Gaspar Cassadó was born in Barcelona in 1897. At nine, he played a recital with Pablo Casals in the audience; Casals offered to teach him on the spot, and the city of Barcelona funded the boy's studies with the master in Paris, where Cassadó also studied composition with Ravel. He grew into one of the leading soloists of the interwar years and one of its most restless minds. He was the first cellist to perform publicly on a cello fully strung with steel rather than gut. He tinkered endlessly with fingerboards, tailpieces, and springs in pursuit of volume and resonance. Only the steel strings caught on, but they caught on completely. Every student playing on steel today is living in Cassadó's world.

Then there's the forgery. In 1925, Universal Edition published Cassadó's collection of "transcriptions" of classical pieces, among them a Toccata attributed to Girolamo Frescobaldi.

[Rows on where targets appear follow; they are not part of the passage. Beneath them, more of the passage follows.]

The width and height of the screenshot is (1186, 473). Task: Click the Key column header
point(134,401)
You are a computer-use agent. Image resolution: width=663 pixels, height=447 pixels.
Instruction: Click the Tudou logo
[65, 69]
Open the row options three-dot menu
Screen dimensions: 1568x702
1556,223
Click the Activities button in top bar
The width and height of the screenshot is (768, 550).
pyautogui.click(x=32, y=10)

Orchestrated by Hans Kindler in 1942, it became a hit, programmed by major orchestras, beloved by cellists. Small problem: Frescobaldi never wrote it. Scholars grew suspicious (the piece is tonal, through-composed, and behaves like Handel rather than a modal early-Baroque toccata), and analysis in the 1970s confirmed what many had guessed: Cassadó composed it himself. He was following a well-worn path. Fritz Kreisler famously did the same with his "discoveries" of Pugnani and others. The delicious irony is that the hoax proves the craft: Cassadó could write a pastiche convincing enough to fool the profession for half a century.

His masterpiece needed no disguise. The Suite for Solo Cello (1926) is a three-movement portrait of Spain itself: a Preludio-Fantasia in the spirit of a zarabanda, a central Sardana (the Catalan circle dance, its opening harmonics imitating the flaviol flute), and a finale that erupts into a jota, all strummed chords, guitar figuration, and flamenco fire. Cassadó slips in quotations of Kodály's Sonata Op. 8 and the great flute solo from Ravel's Daphnis et Chloé, a suite that knows exactly which century it lives in while dancing in older shoes. János Starker's advocacy helped bring it to wide attention, and it now sits comfortably beside Bach on recital programs.

The shadow fell after the war. Casals, fiercely anti-fascist in exile, publicly accused Cassadó of collaboration with the Axis regimes, a charge Cassadó disputed and scholars have since questioned, with Yehudi Menuhin memorably defending his colleague's gentle character. The accusation devastated Cassadó's career in the postwar years. Teacher and student eventually reconciled, but the reevaluation of Cassadó as a player, composer, and innovator has really only gained momentum in recent decades.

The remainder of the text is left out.